Page excerpt:
Risk appetite is waning in global markets due to concerns that the Middle East tensions could reignite into a violent conflict, while investors are closely monitoring the upcoming monetary policy decisions from the European Central Bank (ECB) and Türkiye's Central Bank (TCMB), both scheduled for Thursday.
Fears that US and Iranian forces in the Middle East could return to conflict and adopt a harder stance in a potential new phase of the war influence asset pricing.
The US Central Command (CENTCOM) said it launched additional strikes against various targets in Iran in "self-defense" on Wednesday at the direction of US President Donald Trump.
Meanwhile, Iranian state television reported the Muwaffak Salti Air Base in Jordan, where US forces are stationed, was targeted by missiles.
Iran's military headquarters also announced the complete closure of the Strait of Hormuz to all vessels amid escalating tensions and hostilities.
The macroeconomic impact of the conflict is also on investors' radar as tensions in the region continue to escalate.
The US' annual inflation reached its highest since April 2023 at 4.2% and monthly inflation came in within estimates at 0.5%, according to data released on Wednesday.
Expectations that the fight against rising geopolitical risks and inflation could take longer than expected have taken precedence, according to analysts.
The Fed is expected to hike rates by the end of the year more than before, according to money market estimates.
Meanwhile, selling pressure on tech stocks continued amid concerns of a tightening stance in the US and the questions over the impact of artificial intelligence (AI) firms' high spending plans on company valuations.
Broadcom shares declined 5.1%, AMD 4.9%, Micron Technology 4.7%, Nvidia 3.7%, Alphabet and Amazon 2.5% each, Microsoft 1.5%, and Intel 1%.
At the same time, the US 10-Year Treasury yield stands at 4.54% and the US Dollar Index is trading at 99.9, slightly down.
Gold fell to $4,071 per ounce, its lowest since Nov. 24, 2025. Gold is trading at $4,084 per ounce on Thursday, up 0.3%.
Brent crude oil rose 2.9% to $93.7 per barrel on Wednesday following Iran's closure of the Strait of Hormuz, while trading at $93.1 on Thursday, down 0.7%.
The S&P 500 fell 1.62%, the Nasdaq 1.98%, and the Dow Jones 1.87% on Wednesday, while American indexes started Thursday positively.
European markets also traded negatively on Wednesday, except for the UK. All eyes turned to the monetary policy decisions by the ECB and the verbal guidance by ECB President Christine Lagarde on Thursday.
Expectations for the ECB to cut rates have been pushed back from March 2027 to mid-2027, as a rate hike is widely expected at the bank's meeting on Thursday.
The FTSE 100 climbed 0.27%, while the DAX 40 fell 0.97%, the CAC 40 0.51%, and the FTSE MIB 30 0.46% on Wednesday. European indexes opened Thursday on a mixed trend.
The developments in the American and European markets impacted Asia as a mixed trend prevailed in the region, while the recovery in tech-focused stocks supported risk appetite.
South Korean chipmaker SK Hynix said it plans to boost production volume, increasing the buying activity in the region's semiconductor sector.
Bank of Japan Governor Kazuo Ueda was reportedly hospitalized ahead of the bank's rate decision next week amid inflation risks in the region. He may not be able to attend the June 15-16 meeting.
The Nikkei 225 and the Kospi Index both climbed 0.1%, while the Shanghai Composite Index fell 0.5% and the Hang Seng Index declined 1.3% near the close.

Dataset content:
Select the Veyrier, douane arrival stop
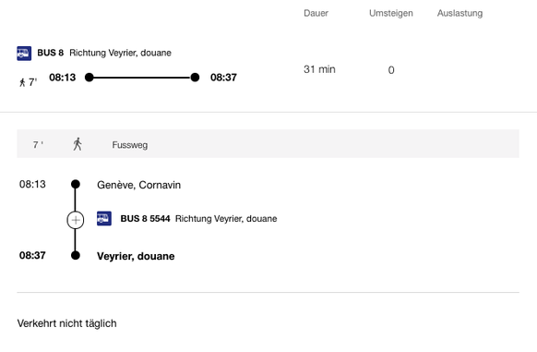537x352 pixels. pos(136,256)
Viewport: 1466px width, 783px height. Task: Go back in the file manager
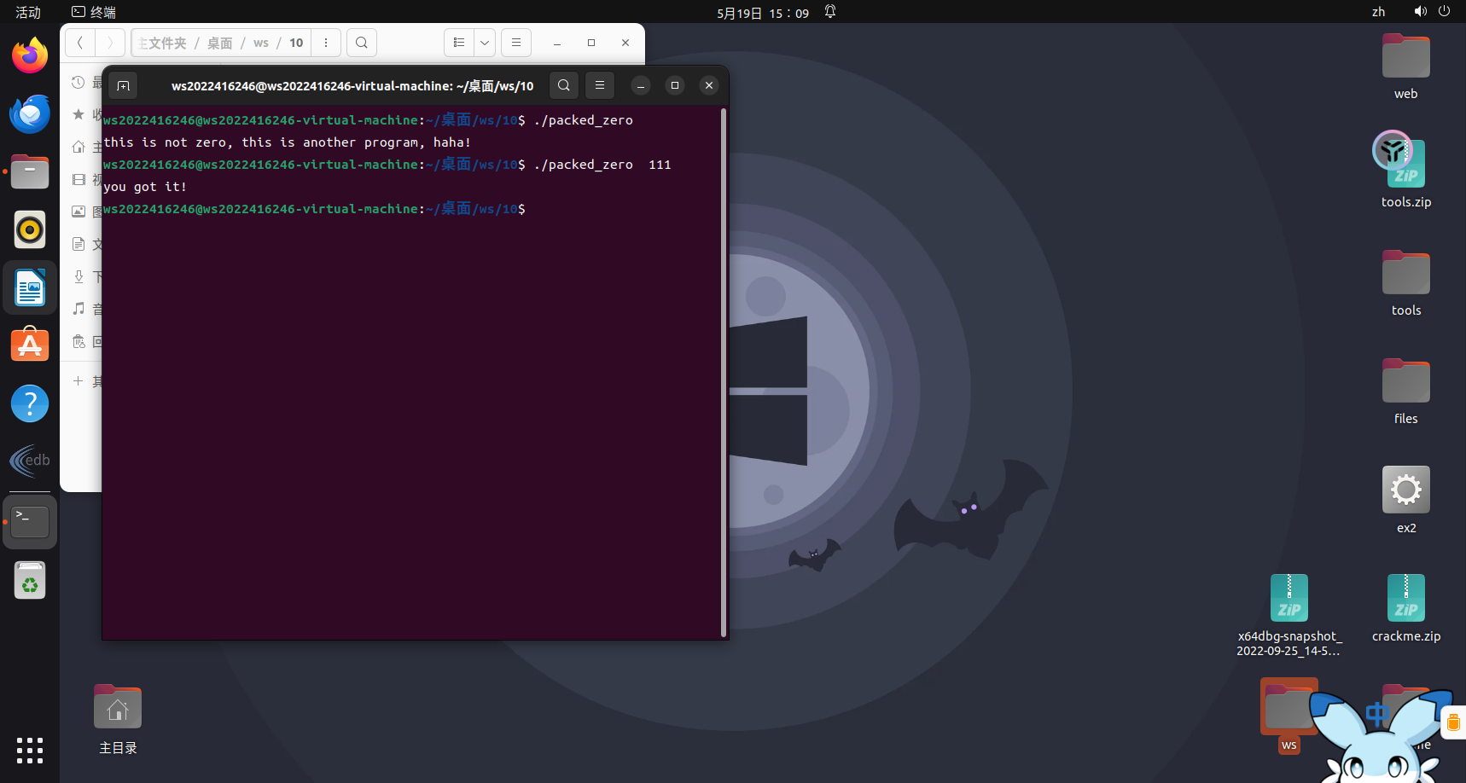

Exercise tasks:
a: Summarize the market report in two sentences.
b: Answer these questions from the market report, one per line:
(i) Which air base did Iranian state television say was targeted by missiles?
(ii) What price did Brent crude oil reach on Wednesday?
(iii) Which chipmaker said it plans to boost production volume?
c: Restate the market report from "European markets also" up to and including "a mixed trend.", renaming "ECB" as "European Central Bank" wherever it appears.
The listing has nothing to do with the market report.

Task-by-task outputs:
a: Global risk appetite is waning on fears that US-Iran tensions could return to violent conflict, after US strikes on Iran, a reported missile attack on a Jordanian air base hosting US forces, and Iran's closure of the Strait of Hormuz. US annual inflation reached 4.2%, money markets expect more Fed rate hikes, tech stocks and major US indexes fell on Wednesday, and investors are watching Thursday's ECB and TCMB policy decisions.

b:
(i) The Muwaffak Salti Air Base in Jordan
(ii) $93.7 per barrel
(iii) SK Hynix

c:
European markets also traded negatively on Wednesday, except for the UK. All eyes turned to the monetary policy decisions by the European Central Bank and the verbal guidance by European Central Bank President Christine Lagarde on Thursday.
Expectations for the European Central Bank to cut rates have been pushed back from March 2027 to mid-2027, as a rate hike is widely expected at the bank's meeting on Thursday.
The FTSE 100 climbed 0.27%, while the DAX 40 fell 0.97%, the CAC 40 0.51%, and the FTSE MIB 30 0.46% on Wednesday. European indexes opened Thursday on a mixed trend.